**Written exercise**
Pick out each line below that contains the string "next" and copy it. Case counts.
* START *
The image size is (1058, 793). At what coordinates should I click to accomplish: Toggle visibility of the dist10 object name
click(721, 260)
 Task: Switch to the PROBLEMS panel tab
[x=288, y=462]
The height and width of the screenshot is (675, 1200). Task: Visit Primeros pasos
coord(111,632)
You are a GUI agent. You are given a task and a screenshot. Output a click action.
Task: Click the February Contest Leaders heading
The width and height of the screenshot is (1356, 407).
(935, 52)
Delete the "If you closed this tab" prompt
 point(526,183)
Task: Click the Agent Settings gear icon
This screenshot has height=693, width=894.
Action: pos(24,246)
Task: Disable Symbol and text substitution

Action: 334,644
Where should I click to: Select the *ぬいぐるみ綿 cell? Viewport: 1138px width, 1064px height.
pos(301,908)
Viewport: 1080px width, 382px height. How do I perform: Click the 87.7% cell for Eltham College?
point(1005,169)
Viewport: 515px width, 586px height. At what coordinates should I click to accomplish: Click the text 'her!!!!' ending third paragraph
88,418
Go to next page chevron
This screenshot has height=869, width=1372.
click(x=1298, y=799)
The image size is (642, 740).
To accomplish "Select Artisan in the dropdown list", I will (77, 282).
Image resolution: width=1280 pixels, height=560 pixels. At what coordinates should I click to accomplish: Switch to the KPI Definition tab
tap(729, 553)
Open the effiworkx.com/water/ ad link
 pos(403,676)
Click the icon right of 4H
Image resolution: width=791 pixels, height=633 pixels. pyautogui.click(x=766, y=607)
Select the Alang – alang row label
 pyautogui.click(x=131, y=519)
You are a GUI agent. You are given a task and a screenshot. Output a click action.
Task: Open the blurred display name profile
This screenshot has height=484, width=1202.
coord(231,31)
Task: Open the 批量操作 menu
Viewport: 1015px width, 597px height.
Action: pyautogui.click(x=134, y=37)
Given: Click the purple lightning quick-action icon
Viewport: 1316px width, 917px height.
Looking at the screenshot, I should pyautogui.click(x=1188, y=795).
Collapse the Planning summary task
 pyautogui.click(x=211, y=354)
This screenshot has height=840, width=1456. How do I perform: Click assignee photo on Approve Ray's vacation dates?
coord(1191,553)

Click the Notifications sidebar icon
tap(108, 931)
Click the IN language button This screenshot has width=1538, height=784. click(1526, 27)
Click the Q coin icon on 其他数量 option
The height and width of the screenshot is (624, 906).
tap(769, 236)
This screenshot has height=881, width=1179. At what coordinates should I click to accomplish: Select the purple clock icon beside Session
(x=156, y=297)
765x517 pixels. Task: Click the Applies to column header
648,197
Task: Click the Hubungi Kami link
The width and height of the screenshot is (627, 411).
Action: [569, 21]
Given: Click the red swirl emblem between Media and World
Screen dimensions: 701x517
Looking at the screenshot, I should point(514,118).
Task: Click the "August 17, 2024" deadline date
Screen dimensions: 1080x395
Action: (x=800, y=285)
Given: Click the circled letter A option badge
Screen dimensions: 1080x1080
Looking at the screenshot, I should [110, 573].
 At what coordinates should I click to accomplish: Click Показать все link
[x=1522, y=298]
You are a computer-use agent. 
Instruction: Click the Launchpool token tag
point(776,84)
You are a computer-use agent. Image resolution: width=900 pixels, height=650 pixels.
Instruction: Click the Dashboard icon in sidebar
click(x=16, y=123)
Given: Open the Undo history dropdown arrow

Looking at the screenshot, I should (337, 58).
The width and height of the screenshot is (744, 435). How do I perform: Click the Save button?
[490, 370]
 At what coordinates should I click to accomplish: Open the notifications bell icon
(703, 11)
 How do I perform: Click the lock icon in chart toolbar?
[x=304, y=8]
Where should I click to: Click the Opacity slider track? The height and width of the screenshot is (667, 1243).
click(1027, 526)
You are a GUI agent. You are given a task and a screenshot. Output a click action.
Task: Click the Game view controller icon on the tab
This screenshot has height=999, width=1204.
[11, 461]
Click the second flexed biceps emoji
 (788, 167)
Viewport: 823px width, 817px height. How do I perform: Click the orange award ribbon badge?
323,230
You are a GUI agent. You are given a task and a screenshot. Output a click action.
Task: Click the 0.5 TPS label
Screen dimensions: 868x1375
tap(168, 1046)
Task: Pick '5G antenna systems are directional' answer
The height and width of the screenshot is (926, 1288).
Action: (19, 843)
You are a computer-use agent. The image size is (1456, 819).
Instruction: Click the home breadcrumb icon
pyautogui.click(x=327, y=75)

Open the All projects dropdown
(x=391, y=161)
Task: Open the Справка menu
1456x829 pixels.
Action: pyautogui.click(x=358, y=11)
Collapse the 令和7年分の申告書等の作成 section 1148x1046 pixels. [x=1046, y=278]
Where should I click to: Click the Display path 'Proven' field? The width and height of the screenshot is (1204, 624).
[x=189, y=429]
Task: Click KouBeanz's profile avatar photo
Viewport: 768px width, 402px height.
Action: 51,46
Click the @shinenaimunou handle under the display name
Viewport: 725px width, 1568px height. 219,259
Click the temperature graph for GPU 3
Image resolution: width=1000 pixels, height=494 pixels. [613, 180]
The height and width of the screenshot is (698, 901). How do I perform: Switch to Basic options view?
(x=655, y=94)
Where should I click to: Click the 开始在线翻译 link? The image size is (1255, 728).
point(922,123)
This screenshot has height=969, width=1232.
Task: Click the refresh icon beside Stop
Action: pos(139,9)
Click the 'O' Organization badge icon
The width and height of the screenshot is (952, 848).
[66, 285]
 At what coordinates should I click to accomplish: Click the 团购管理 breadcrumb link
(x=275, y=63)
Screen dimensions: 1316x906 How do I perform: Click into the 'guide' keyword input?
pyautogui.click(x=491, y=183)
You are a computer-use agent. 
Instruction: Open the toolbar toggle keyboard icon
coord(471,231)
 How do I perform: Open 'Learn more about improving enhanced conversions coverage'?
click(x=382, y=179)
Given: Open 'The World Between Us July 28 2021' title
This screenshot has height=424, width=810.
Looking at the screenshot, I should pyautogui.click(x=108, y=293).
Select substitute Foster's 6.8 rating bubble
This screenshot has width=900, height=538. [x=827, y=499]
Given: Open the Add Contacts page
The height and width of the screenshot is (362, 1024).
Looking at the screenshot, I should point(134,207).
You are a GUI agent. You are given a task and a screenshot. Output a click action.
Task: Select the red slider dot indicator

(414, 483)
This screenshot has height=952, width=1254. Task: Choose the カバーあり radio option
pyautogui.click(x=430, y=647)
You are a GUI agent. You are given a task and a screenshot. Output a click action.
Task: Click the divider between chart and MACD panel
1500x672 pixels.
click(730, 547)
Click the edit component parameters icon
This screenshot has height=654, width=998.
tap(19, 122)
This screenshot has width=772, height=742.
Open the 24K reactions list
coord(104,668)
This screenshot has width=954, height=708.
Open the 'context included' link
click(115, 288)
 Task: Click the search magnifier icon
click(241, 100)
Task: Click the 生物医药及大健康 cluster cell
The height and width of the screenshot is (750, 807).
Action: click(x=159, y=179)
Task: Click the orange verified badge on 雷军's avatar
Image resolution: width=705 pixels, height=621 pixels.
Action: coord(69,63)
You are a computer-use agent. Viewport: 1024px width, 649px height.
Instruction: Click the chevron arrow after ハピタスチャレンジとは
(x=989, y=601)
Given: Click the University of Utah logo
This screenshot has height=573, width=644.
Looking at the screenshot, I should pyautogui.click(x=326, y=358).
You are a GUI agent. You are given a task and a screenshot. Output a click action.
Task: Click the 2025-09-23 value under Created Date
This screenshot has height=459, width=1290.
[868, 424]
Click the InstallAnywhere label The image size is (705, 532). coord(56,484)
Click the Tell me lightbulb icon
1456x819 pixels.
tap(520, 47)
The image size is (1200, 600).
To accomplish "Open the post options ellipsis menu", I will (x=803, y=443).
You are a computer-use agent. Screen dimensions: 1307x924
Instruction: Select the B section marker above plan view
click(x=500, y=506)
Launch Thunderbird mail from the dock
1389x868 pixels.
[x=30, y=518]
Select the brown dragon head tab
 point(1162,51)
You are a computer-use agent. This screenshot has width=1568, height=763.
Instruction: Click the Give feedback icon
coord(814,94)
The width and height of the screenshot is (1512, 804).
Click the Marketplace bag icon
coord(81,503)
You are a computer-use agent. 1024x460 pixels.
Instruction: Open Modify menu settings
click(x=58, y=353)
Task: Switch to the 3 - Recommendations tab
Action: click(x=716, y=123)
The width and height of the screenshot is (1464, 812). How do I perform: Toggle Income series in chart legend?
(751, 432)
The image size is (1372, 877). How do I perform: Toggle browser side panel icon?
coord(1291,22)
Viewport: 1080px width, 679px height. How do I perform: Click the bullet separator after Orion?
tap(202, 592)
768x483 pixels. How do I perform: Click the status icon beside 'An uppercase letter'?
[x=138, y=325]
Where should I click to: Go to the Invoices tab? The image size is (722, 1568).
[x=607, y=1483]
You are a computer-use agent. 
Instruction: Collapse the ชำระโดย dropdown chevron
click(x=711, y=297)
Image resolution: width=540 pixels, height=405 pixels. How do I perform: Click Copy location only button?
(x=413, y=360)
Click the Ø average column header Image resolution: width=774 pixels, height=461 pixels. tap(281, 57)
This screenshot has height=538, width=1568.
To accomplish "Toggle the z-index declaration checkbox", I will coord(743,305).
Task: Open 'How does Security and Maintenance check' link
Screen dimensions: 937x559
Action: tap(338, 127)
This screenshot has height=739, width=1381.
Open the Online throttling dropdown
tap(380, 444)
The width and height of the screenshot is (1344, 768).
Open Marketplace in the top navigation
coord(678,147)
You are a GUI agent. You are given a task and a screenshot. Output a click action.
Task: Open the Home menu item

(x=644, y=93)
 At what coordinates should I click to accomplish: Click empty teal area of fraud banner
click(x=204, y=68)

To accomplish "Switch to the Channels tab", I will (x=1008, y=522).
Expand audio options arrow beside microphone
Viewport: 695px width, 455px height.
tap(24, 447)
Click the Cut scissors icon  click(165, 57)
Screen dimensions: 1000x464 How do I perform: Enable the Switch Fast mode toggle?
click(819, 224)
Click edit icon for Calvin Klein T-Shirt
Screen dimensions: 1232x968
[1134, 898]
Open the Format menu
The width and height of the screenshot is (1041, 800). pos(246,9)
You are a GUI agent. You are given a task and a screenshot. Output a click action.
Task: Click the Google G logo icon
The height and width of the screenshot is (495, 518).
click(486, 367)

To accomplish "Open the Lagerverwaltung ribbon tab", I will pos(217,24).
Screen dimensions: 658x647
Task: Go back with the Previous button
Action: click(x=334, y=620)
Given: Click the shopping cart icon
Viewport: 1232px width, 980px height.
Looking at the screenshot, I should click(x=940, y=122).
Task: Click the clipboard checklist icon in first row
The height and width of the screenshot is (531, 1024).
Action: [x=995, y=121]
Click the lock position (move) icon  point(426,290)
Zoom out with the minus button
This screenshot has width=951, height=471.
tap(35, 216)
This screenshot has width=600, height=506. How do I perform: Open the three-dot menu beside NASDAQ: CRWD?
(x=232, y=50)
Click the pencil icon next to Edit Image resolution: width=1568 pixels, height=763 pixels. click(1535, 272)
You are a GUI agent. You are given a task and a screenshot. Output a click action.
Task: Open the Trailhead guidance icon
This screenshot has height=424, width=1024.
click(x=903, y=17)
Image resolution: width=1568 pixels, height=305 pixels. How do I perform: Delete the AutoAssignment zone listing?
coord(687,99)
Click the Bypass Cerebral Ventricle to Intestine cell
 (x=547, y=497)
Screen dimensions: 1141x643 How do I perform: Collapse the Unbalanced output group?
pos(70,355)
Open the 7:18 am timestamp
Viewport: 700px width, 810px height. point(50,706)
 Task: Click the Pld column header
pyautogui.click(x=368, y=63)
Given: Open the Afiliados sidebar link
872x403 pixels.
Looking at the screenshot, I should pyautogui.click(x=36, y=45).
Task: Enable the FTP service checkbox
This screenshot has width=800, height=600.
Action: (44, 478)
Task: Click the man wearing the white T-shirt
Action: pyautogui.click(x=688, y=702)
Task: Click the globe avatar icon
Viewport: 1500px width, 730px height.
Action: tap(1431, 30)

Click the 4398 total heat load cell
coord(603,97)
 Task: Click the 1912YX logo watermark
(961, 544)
* END *
**Solution for this problem**
Go to next page chevron
Click the pencil icon next to Edit Image resolution: width=1568 pixels, height=763 pixels. click(1535, 272)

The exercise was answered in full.